Short problem: Could you reproduce the listing below with every "Screen dimensions" replaced by "Display size" and everything else left unchanged?

--- START OF Records to use ---

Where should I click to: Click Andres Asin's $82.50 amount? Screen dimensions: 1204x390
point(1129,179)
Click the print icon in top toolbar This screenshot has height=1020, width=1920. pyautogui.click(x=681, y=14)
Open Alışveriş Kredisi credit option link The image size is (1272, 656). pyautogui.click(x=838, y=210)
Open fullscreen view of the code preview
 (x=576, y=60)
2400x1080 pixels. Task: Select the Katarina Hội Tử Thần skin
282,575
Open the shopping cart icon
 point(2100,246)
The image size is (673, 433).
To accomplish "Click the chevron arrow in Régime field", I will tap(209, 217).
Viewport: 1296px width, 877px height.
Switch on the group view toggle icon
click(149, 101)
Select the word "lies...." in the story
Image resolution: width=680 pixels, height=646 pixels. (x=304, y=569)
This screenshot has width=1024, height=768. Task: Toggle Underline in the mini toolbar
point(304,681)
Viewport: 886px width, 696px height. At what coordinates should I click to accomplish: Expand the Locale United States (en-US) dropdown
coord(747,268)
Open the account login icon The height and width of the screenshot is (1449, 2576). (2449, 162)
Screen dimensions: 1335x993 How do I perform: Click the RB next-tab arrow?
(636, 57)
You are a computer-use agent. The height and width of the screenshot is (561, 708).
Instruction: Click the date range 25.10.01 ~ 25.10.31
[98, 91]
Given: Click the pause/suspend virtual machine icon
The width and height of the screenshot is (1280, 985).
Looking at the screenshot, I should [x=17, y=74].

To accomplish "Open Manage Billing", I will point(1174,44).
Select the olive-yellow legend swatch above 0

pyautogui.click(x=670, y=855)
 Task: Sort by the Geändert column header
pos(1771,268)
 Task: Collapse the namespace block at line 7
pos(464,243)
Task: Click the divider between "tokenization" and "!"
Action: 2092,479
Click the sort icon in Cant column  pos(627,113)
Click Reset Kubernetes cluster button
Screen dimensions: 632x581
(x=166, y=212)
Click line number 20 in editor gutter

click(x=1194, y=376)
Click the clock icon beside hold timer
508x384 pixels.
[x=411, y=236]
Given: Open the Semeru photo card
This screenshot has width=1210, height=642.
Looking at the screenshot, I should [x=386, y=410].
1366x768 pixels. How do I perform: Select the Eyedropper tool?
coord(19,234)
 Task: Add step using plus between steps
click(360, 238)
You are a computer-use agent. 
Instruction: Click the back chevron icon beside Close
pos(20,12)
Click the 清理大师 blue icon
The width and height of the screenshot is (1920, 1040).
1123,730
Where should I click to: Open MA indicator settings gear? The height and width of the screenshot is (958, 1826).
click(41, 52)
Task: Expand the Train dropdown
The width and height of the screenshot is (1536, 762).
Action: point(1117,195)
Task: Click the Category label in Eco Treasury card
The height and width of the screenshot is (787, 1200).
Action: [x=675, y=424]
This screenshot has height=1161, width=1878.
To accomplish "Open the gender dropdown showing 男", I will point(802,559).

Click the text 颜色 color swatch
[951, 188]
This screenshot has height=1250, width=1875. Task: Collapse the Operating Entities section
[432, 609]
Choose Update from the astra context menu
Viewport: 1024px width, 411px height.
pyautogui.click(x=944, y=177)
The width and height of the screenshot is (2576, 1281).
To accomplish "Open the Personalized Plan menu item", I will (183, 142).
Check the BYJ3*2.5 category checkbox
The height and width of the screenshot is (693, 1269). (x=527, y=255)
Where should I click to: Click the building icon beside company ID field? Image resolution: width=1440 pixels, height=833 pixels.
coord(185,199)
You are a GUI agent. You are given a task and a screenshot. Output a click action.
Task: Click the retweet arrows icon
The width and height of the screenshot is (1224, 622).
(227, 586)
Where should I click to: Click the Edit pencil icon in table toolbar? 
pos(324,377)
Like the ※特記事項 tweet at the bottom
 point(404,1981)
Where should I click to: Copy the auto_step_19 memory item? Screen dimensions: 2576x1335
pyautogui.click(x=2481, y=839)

--- END OF Records to use ---

The result:
Where should I click to: Click Andres Asin's $82.50 amount? Display size: 1204x390
point(1129,179)
Click the print icon in top toolbar This screenshot has height=1020, width=1920. pyautogui.click(x=681, y=14)
Open Alışveriş Kredisi credit option link The image size is (1272, 656). pyautogui.click(x=838, y=210)
Open fullscreen view of the code preview
 (x=576, y=60)
2400x1080 pixels. Task: Select the Katarina Hội Tử Thần skin
282,575
Open the shopping cart icon
 point(2100,246)
The image size is (673, 433).
To accomplish "Click the chevron arrow in Régime field", I will tap(209, 217).
Viewport: 1296px width, 877px height.
Switch on the group view toggle icon
click(149, 101)
Select the word "lies...." in the story
Image resolution: width=680 pixels, height=646 pixels. (x=304, y=569)
This screenshot has width=1024, height=768. Task: Toggle Underline in the mini toolbar
point(304,681)
Viewport: 886px width, 696px height. At what coordinates should I click to accomplish: Expand the Locale United States (en-US) dropdown
coord(747,268)
Open the account login icon The height and width of the screenshot is (1449, 2576). (2449, 162)
Display size: 1335x993 How do I perform: Click the RB next-tab arrow?
(636, 57)
You are a computer-use agent. The height and width of the screenshot is (561, 708).
Instruction: Click the date range 25.10.01 ~ 25.10.31
[98, 91]
Given: Click the pause/suspend virtual machine icon
The width and height of the screenshot is (1280, 985).
Looking at the screenshot, I should [x=17, y=74].

To accomplish "Open Manage Billing", I will point(1174,44).
Select the olive-yellow legend swatch above 0

pyautogui.click(x=670, y=855)
 Task: Sort by the Geändert column header
pos(1771,268)
 Task: Collapse the namespace block at line 7
pos(464,243)
Task: Click the divider between "tokenization" and "!"
Action: 2092,479
Click the sort icon in Cant column  pos(627,113)
Click Reset Kubernetes cluster button
Display size: 632x581
(x=166, y=212)
Click line number 20 in editor gutter

click(x=1194, y=376)
Click the clock icon beside hold timer
508x384 pixels.
[x=411, y=236]
Given: Open the Semeru photo card
This screenshot has width=1210, height=642.
Looking at the screenshot, I should [x=386, y=410].
1366x768 pixels. How do I perform: Select the Eyedropper tool?
coord(19,234)
 Task: Add step using plus between steps
click(360, 238)
You are a computer-use agent. 
Instruction: Click the back chevron icon beside Close
pos(20,12)
Click the 清理大师 blue icon
The width and height of the screenshot is (1920, 1040).
1123,730
Where should I click to: Open MA indicator settings gear? The height and width of the screenshot is (958, 1826).
click(41, 52)
Task: Expand the Train dropdown
The width and height of the screenshot is (1536, 762).
Action: point(1117,195)
Task: Click the Category label in Eco Treasury card
The height and width of the screenshot is (787, 1200).
Action: [x=675, y=424]
This screenshot has height=1161, width=1878.
To accomplish "Open the gender dropdown showing 男", I will point(802,559).

Click the text 颜色 color swatch
[951, 188]
This screenshot has height=1250, width=1875. Task: Collapse the Operating Entities section
[432, 609]
Choose Update from the astra context menu
Viewport: 1024px width, 411px height.
pyautogui.click(x=944, y=177)
The width and height of the screenshot is (2576, 1281).
To accomplish "Open the Personalized Plan menu item", I will (183, 142).
Check the BYJ3*2.5 category checkbox
The height and width of the screenshot is (693, 1269). (x=527, y=255)
Where should I click to: Click the building icon beside company ID field? Image resolution: width=1440 pixels, height=833 pixels.
coord(185,199)
You are a GUI agent. You are given a task and a screenshot. Output a click action.
Task: Click the retweet arrows icon
The width and height of the screenshot is (1224, 622).
(227, 586)
Where should I click to: Click the Edit pencil icon in table toolbar? 
pos(324,377)
Like the ※特記事項 tweet at the bottom
 point(404,1981)
Where should I click to: Copy the auto_step_19 memory item? Display size: 2576x1335
pyautogui.click(x=2481, y=839)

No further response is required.